Numerosissimi i fedeli accorsi, malati e non, operatori e volontari del mondo della santità.
Il vescovo Antonio così si è rivolto ai malati: «un affettuoso saluto soprattutto a voi, cari fratelli e sorelle malati, siete voi al centro di questa giornata e i destinatari privilegiati del nostro affetto, della nostra preghiera e della cura materna della Chiesa. Con la vostra preghiera e l'offerta delle vostra sofferenza voi siete i protagonisti di un importante prezioso ed esemplare sostegno spirituale a tutta la Chiesa».
«Non dimeticatelo mai!» – ha sottolineato mons.

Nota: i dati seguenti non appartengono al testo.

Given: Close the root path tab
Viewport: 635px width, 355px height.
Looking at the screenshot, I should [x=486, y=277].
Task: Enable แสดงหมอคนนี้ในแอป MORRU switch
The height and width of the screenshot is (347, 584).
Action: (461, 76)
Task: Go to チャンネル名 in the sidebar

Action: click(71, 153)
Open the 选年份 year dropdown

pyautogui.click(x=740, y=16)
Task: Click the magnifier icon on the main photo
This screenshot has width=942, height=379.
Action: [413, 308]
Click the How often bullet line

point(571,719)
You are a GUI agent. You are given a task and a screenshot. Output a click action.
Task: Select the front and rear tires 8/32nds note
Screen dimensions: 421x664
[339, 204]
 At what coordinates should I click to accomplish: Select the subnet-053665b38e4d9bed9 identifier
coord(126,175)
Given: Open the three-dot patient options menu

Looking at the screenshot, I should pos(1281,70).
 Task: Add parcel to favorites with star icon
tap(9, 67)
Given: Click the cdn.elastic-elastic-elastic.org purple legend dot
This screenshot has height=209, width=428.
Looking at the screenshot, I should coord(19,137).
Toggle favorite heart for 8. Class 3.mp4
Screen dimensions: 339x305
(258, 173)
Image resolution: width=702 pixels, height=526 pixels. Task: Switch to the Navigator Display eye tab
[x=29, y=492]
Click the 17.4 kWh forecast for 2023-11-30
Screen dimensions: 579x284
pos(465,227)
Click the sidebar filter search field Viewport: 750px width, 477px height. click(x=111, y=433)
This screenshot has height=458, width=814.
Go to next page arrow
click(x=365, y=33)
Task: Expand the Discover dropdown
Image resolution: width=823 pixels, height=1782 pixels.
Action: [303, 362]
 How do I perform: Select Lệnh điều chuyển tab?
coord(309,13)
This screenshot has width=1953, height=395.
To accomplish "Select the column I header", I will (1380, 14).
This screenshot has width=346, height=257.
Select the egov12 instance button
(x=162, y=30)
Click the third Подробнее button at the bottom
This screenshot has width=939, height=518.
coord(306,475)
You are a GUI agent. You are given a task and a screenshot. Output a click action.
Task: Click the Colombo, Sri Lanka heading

Mattiazzo – «non fate mancare a noi Chiesa, società e al mondo il vostro prezioso aiuto».
Il vescovo Antonio ha ripercorso alcuni tratti del messaggio di Papa Francesco per questa giornata, sottolineando l'affinità tra la sofferenza dei malati e quella di Cristo: «Quando il Figlio di Dio è salito sulla croce ha distrutto la solitudine della sofferenza e ne ha illuminato l’oscurità».
Parole di sostegno, incoraggiamento e gratitudine sono andate a tutti i “Buoni samaritani” del quotidiano: operatori sanitari, membri delle cappellanie ospedaliere, presbiteri, diaconi religiosi e religiose, laici, volontari e quanti operano in numerose strutture sanitarie pubbliche e private. È in particolare «a quei familiari, che sono per voi malati e sofferenti, non il “Buon samaritano” occasionale e di passaggio, ma quotidiano».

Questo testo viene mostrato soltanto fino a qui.